Gilbert Adrian, known simply as Adrian, epitomized the magic of Hollywood glamour and created a unique and quintessentially American style. He was born in Connecticut in 1903 and began his career as a designer for Broadway musicals. In 1925, he moved from New York City to Los Angeles to work in film, most notably at MGM, until 1941. During the darkest years of the Great Depression, Adrian combined an appreciation for detail in Parisian couture with a distinctive American sensibility and created unforgettable fashions for the big screen. Among his most memorable designs are the bias-cut silk gowns that became Jean Harlow's signature look and Joan Crawford's broad-shouldered and narrow-waisted power suits that pioneered a revolution in the way American women dressed. Other examples from his Hollywood years include the opulent and often seductive ensembles from films such as "Mata Hari," "Romance," "Camille," "Marie Antoinette", "DinnerT," and "The Philadelphia Story." He designed hats for Greta Garbo in "Romance" (1930) and "Camille" (1936), for Jean Harlow in "Blonde Bombshell" (1933), and for Joan Crawford in "The Gorgeous Hussy" (1936).
Gilbert Adrian's career as a high fashion designer flourished in the years from 1942 to 1952 when he had a custom salon in Beverly Hills and a ready-to-wear line in the most exclusive specialty stores of the day. Adrian's fashion designs included his strong-shouldered suits, provocative cocktail dresses, and art-inflected evening gowns. Significantly, contemporary designers such as Azzedine Alaia and Geoffrey Beene admire Adrian for his use of imaginative themes and sophisticated technical constructions, all inflected by his signature wit. In 2002 the Costume Institute of the Metropolitan Museum of Art developed the exhibition ''Adrian: American Glamour'' which presented a comprehensive look at Adrian's lifetime of work as an artist, a costume designer, and an American couturier.
Gorgen 'Ray' Aghayan was born in Tehran, Iran in 1928 and his interest in fashion perked at an early age as his mother was a couturier to the royal court of Iran. His love of Hollywood movies led him to California where he studied and later became a costume designer for the movie industry, garnering three Academy Award nominations for Costume Design and winning an Emmy in 1967 for his costuming work on 'Alice Through the Looking Glass,' an honor he shared with his life partner, Bob Mackie. Stars Aghayan costumed included Diana Ross, Judy Garland, Barbara Streisand and Julie Andrews. In 1984, Aghayan designed the ensembles worn by the US Olympic team for the opening and closing ceremonies at the games held in Los Angeles.
Marella Agnelli was born Princess Marella Caracciolo di Castagneto in Florence, Italy on May 4, 1927. Agnelli attended the Académie des Beaux-Arts and Académie Julian in Paris, studying art and design.
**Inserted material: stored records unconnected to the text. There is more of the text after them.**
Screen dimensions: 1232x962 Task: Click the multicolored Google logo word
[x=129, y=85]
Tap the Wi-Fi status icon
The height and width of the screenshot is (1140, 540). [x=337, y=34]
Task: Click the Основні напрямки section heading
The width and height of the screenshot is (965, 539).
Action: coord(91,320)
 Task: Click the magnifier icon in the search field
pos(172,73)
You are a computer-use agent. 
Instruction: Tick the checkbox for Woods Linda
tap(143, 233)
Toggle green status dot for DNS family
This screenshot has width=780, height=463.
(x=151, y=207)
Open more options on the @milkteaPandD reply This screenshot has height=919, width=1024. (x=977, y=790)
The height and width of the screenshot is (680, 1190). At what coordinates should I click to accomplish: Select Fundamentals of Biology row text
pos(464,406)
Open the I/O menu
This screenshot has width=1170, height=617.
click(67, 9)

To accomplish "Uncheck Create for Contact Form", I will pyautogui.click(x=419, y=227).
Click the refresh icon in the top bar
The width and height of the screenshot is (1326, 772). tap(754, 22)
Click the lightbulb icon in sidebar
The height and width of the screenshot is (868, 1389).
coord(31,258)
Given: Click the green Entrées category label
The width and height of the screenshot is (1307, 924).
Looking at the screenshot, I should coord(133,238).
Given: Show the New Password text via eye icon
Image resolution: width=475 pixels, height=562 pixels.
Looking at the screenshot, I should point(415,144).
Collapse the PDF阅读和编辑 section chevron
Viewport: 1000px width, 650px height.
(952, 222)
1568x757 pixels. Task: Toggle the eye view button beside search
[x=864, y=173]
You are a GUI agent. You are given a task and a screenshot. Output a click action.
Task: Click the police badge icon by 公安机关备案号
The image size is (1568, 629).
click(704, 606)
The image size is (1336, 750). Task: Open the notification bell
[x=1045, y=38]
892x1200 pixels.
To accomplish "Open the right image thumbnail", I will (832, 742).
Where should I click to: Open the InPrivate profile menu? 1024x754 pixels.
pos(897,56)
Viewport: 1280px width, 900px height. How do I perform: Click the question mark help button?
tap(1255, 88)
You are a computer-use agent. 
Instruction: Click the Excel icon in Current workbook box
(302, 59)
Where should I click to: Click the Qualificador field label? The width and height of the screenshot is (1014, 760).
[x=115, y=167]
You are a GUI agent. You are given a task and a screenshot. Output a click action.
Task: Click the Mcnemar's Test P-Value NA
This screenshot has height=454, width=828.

She moved to the U.S. in the early 1950s, where she modeled for and apprenticed under Vogue photographer Erwin Blumenfeld. Agnelli's neck became a point of conversation thanks to a now-famous photograph by Richard Avedon. Marella married Gianni Agnelli on November 19th, 1953. The newlyweds became an it couple in the European jet-set. No expense was spared in cultivating and maintaining their lavish lifestyle. Throughout the late 20th century, the couple mingled with European and American glitterati. After Gianni Agnelli passed away, Marella spent her time rehabilitating a villa in Marrakech named Ain Kassimou. Marella Agnelli passed away on February 23, 2019, in Turin, Italy.
Agnès-Drécoll was a French fashion house formed by the 1931 merger of Maison Agnès, an undergarment and cloak specialist and the dressmaking firm Drécoll, which was first established in Vienna and, later, Paris, under the direction of Mme. and M. Besançon de Wagner. The Besançon de Wagners' daughter, Marguerite, got her start in fashion working for them and later established her own couture house, Maggy Rouff.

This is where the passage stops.